Information provided:

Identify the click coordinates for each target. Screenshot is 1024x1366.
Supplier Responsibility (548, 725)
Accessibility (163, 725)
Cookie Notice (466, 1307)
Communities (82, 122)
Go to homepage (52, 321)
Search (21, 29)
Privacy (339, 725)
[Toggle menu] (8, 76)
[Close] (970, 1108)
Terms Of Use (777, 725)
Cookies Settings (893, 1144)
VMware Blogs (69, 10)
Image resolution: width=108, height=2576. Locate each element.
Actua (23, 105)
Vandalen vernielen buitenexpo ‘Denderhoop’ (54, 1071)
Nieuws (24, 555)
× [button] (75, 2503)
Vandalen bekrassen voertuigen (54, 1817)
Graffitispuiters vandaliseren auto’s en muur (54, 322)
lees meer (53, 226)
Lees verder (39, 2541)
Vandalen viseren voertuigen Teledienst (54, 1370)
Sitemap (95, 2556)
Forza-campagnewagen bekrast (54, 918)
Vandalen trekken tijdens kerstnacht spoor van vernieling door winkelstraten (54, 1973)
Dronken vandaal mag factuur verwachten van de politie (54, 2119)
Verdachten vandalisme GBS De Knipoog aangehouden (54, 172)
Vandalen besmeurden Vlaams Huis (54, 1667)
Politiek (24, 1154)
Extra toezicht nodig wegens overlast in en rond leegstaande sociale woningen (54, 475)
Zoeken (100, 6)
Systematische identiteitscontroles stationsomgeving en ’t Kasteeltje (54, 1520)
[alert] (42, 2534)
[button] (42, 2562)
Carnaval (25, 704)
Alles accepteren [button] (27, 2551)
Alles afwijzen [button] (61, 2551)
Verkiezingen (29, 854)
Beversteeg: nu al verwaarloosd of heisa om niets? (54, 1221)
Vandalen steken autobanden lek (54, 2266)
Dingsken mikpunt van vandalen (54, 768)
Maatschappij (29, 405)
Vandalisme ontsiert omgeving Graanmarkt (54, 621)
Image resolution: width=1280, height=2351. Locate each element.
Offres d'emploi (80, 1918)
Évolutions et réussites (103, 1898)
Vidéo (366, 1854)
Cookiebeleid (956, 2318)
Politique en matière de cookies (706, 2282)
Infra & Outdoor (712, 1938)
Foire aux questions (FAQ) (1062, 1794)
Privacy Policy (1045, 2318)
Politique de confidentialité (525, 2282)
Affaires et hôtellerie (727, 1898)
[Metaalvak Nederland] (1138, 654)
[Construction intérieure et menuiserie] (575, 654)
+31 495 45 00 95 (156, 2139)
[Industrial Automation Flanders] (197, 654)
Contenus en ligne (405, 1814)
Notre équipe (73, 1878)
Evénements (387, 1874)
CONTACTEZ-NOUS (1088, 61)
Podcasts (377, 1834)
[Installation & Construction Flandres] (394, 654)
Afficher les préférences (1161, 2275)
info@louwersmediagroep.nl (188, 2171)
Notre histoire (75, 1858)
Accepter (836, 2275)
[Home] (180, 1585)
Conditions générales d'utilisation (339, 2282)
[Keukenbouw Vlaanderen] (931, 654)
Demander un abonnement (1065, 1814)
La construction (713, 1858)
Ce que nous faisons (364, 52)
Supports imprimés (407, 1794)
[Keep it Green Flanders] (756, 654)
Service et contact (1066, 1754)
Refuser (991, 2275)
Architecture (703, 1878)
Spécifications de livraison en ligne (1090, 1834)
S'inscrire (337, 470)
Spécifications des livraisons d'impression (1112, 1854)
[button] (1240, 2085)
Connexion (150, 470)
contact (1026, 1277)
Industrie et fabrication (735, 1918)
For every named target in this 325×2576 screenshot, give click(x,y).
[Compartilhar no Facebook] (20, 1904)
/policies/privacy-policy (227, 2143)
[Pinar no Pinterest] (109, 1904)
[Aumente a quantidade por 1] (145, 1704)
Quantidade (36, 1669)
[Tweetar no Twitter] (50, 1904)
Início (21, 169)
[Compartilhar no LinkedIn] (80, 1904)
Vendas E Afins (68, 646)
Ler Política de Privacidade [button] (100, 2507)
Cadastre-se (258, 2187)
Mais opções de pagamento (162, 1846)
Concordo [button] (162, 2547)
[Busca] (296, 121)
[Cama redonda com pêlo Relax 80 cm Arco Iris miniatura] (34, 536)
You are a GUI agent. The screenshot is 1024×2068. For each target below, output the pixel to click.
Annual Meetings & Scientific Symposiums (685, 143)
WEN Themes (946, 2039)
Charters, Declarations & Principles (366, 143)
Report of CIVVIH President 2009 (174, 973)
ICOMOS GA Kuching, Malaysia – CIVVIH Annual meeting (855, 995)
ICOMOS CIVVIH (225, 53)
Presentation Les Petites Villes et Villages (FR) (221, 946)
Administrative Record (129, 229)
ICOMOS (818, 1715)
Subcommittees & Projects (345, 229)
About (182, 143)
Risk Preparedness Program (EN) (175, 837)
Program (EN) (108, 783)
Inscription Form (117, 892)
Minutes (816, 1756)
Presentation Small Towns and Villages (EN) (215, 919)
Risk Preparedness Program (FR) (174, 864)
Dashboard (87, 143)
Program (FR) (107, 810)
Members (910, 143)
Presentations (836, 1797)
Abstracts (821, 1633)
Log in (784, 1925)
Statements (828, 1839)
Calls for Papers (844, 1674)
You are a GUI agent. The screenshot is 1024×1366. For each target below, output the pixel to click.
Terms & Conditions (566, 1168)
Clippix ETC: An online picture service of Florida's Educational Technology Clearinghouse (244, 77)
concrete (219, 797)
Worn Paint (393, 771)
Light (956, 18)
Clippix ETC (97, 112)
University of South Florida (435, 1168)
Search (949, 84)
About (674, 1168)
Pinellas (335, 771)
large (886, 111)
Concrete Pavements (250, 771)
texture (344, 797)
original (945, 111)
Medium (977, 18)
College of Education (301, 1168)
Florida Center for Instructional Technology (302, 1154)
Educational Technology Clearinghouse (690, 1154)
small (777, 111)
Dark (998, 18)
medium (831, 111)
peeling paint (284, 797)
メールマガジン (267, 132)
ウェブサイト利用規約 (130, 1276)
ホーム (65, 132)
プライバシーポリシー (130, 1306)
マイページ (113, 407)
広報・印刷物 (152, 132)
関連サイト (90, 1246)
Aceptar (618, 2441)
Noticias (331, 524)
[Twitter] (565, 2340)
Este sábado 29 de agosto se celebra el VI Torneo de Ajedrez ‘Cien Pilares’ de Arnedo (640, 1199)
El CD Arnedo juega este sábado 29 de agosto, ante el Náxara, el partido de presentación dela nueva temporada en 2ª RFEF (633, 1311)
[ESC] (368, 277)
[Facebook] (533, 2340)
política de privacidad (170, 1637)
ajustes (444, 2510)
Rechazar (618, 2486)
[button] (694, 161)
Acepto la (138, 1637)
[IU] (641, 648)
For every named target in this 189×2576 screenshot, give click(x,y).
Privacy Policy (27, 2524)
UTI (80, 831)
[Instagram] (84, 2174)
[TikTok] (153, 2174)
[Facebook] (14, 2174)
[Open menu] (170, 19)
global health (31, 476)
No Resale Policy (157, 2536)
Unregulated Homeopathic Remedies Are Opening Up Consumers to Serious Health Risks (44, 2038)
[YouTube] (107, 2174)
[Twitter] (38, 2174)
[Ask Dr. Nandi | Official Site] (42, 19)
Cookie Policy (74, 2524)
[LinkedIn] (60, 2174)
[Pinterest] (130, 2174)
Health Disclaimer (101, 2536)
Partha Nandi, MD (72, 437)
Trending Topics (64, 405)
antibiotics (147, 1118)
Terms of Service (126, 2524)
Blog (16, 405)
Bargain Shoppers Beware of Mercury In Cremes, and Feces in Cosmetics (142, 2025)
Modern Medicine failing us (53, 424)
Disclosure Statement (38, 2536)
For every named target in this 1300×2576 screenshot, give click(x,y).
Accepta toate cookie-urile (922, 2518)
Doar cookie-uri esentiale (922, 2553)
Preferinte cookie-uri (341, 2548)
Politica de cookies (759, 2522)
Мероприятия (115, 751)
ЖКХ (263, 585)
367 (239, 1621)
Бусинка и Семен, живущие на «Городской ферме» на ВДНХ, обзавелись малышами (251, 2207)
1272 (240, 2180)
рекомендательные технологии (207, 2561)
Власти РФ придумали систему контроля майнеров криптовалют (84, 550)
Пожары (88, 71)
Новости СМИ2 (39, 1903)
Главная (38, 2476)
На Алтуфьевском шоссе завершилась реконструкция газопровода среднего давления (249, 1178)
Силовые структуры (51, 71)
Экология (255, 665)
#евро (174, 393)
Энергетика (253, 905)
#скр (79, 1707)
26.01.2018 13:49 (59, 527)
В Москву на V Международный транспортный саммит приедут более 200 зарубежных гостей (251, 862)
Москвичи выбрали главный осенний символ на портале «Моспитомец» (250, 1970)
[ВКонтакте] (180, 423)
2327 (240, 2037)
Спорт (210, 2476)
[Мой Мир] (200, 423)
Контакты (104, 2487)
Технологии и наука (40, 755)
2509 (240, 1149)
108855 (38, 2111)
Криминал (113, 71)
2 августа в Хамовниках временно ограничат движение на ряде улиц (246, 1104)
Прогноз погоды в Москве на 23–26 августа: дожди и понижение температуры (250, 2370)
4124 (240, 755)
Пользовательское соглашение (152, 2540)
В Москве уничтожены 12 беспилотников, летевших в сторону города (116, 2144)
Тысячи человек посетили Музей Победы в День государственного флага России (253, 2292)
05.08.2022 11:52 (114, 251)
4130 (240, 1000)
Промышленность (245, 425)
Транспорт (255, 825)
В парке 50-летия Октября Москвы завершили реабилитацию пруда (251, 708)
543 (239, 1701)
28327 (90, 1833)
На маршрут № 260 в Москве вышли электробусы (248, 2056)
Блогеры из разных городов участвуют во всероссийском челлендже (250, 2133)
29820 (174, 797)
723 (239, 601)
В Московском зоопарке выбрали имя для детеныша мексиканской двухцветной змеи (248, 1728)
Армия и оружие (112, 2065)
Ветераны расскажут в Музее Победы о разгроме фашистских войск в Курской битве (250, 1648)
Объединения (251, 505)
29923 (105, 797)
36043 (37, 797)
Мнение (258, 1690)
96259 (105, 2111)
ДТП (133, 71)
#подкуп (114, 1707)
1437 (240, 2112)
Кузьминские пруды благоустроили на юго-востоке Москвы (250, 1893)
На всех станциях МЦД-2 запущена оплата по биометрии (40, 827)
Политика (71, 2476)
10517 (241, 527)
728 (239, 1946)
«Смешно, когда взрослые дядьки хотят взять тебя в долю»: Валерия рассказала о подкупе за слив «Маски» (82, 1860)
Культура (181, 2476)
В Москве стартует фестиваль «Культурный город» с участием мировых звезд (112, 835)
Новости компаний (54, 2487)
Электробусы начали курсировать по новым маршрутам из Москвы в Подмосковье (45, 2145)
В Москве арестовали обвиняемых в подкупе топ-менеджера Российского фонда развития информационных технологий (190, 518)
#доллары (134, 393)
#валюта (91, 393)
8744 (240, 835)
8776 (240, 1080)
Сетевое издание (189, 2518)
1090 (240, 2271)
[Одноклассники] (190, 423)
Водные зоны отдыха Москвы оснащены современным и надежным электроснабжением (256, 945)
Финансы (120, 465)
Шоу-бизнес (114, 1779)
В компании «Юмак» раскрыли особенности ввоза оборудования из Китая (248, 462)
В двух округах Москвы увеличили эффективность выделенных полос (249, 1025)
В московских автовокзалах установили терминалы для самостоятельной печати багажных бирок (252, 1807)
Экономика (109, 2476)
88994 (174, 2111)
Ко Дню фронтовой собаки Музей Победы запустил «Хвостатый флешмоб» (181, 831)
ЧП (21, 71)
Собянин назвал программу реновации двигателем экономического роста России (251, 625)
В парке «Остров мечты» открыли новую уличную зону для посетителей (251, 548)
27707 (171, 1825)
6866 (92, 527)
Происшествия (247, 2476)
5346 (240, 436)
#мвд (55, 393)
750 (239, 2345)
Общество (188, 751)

Work to complete: Only one part of the material above is to be transcribed, namely the lines starting with the line that has "texture (344, 797)" and going on through the line that has "Este sábado 29 de agosto se", exactly as they stand.

Answer to this task:
texture (344, 797)
original (945, 111)
Medium (977, 18)
College of Education (301, 1168)
Florida Center for Instructional Technology (302, 1154)
Educational Technology Clearinghouse (690, 1154)
small (777, 111)
Dark (998, 18)
medium (831, 111)
peeling paint (284, 797)
メールマガジン (267, 132)
ウェブサイト利用規約 (130, 1276)
ホーム (65, 132)
プライバシーポリシー (130, 1306)
マイページ (113, 407)
広報・印刷物 (152, 132)
関連サイト (90, 1246)
Aceptar (618, 2441)
Noticias (331, 524)
[Twitter] (565, 2340)
Este sábado 29 de agosto se celebra el VI Torneo de Ajedrez ‘Cien Pilares’ de Arnedo (640, 1199)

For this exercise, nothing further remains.